[[ INPUT RECORDS open ]]

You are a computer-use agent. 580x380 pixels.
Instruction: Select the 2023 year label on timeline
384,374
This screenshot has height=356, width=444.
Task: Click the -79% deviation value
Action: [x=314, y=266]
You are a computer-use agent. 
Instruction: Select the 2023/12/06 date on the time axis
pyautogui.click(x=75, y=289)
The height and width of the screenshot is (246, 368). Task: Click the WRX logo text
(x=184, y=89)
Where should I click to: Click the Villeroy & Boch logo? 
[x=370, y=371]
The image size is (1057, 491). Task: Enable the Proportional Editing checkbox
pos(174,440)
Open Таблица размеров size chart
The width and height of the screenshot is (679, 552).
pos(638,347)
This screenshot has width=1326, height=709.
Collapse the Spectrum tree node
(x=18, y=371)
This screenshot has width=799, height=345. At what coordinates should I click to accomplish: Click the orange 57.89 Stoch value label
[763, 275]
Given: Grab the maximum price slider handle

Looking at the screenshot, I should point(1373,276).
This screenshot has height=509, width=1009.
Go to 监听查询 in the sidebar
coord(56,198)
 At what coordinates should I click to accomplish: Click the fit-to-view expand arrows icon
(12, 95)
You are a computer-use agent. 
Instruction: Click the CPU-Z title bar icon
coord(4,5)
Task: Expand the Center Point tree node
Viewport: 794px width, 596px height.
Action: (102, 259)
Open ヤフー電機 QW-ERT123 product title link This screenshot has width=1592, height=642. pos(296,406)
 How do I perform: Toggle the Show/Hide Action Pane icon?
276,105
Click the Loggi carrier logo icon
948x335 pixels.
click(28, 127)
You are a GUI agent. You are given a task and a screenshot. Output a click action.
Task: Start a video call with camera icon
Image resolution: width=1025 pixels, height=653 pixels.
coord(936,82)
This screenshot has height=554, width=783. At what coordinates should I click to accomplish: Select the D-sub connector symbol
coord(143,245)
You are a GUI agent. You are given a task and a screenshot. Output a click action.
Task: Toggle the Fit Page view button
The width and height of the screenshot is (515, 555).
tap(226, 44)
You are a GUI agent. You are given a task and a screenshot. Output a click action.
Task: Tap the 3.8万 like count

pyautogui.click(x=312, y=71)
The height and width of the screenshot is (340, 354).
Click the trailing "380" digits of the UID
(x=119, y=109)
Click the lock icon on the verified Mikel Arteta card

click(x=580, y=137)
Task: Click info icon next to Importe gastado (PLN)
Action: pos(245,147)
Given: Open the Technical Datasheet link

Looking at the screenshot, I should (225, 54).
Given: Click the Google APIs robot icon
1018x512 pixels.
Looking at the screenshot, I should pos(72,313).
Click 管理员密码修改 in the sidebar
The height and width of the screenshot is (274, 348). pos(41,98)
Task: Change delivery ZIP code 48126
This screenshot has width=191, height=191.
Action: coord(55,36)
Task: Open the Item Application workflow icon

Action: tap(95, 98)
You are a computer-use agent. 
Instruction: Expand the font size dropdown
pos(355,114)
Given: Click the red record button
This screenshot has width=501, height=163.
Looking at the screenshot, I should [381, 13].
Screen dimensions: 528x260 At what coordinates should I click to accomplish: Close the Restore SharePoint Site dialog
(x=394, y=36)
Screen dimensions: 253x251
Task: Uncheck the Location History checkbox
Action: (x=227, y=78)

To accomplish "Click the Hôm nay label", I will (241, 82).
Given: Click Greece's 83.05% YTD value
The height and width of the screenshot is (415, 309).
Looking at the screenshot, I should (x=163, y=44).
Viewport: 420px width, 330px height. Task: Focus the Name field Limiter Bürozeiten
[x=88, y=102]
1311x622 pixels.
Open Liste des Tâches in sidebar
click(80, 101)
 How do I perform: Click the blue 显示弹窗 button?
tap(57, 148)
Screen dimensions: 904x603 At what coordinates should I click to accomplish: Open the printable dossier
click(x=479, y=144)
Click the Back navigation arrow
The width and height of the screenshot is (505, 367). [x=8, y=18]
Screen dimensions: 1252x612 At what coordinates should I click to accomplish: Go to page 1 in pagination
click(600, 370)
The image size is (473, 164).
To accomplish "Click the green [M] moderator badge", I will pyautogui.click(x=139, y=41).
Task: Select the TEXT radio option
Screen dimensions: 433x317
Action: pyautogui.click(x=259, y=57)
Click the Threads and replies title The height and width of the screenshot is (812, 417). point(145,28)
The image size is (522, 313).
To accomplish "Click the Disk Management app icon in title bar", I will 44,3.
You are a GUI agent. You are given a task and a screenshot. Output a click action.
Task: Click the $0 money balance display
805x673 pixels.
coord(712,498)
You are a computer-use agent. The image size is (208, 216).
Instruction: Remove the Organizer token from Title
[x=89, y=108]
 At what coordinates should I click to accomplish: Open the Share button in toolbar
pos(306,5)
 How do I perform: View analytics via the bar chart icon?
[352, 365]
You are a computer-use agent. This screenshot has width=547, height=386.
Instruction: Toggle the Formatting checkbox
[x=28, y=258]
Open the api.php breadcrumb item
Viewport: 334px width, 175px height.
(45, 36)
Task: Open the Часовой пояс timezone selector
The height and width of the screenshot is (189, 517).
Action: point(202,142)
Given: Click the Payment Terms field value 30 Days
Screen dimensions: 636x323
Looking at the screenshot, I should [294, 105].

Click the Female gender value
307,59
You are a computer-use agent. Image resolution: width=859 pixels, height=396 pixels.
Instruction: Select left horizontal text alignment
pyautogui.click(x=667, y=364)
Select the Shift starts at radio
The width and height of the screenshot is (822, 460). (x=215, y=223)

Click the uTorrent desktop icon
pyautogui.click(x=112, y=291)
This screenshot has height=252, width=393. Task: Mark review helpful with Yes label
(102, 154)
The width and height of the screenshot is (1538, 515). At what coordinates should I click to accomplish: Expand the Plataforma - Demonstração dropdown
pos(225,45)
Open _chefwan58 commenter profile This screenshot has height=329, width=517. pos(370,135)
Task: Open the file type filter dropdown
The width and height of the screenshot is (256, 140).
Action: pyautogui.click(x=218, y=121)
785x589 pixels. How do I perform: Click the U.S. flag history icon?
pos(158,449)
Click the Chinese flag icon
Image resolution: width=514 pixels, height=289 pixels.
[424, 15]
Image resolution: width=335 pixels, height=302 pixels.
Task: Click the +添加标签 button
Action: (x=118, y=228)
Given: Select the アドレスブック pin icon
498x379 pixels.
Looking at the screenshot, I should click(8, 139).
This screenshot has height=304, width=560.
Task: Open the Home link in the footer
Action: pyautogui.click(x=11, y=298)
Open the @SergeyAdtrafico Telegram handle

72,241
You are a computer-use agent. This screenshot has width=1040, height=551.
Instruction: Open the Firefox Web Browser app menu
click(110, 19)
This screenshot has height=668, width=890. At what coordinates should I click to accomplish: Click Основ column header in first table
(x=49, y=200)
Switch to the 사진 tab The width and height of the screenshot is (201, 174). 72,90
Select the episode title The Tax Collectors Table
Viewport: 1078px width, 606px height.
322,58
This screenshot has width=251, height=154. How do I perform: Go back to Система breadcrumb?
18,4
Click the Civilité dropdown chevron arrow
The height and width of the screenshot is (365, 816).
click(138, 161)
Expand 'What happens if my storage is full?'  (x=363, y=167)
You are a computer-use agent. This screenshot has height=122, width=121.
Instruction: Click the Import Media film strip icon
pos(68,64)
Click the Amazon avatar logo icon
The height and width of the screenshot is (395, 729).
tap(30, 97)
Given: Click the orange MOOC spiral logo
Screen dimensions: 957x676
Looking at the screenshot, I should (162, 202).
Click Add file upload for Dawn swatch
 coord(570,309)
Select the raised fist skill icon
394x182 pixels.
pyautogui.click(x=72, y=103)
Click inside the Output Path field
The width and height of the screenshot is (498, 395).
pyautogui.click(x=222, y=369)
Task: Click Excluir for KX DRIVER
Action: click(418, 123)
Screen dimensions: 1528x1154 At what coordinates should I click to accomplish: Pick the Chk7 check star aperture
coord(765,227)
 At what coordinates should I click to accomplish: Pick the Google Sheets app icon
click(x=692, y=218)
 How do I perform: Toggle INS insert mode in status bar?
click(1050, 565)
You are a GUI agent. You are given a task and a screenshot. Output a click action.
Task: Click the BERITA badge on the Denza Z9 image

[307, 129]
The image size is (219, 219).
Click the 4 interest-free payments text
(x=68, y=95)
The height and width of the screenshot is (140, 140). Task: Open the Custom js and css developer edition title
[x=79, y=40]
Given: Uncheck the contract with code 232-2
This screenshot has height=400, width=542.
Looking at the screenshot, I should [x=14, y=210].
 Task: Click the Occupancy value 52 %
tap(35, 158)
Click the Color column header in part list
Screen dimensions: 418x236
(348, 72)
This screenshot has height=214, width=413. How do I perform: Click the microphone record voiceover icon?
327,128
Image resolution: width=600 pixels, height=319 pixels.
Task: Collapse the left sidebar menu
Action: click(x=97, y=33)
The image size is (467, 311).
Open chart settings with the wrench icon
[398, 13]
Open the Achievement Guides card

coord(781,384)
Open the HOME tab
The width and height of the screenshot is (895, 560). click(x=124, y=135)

[[ INPUT RECORDS closed ]]

- WORK INSTRUCTION -
Set down exactly, and only, the lines from the one containing "This screenshot has height=214, width=413." through the final line of the entries above.

- RESULT OF THE EXERCISE -
This screenshot has height=214, width=413. How do I perform: Click the microphone record voiceover icon?
327,128
Image resolution: width=600 pixels, height=319 pixels.
Task: Collapse the left sidebar menu
Action: click(x=97, y=33)
The image size is (467, 311).
Open chart settings with the wrench icon
[398, 13]
Open the Achievement Guides card

coord(781,384)
Open the HOME tab
The width and height of the screenshot is (895, 560). click(x=124, y=135)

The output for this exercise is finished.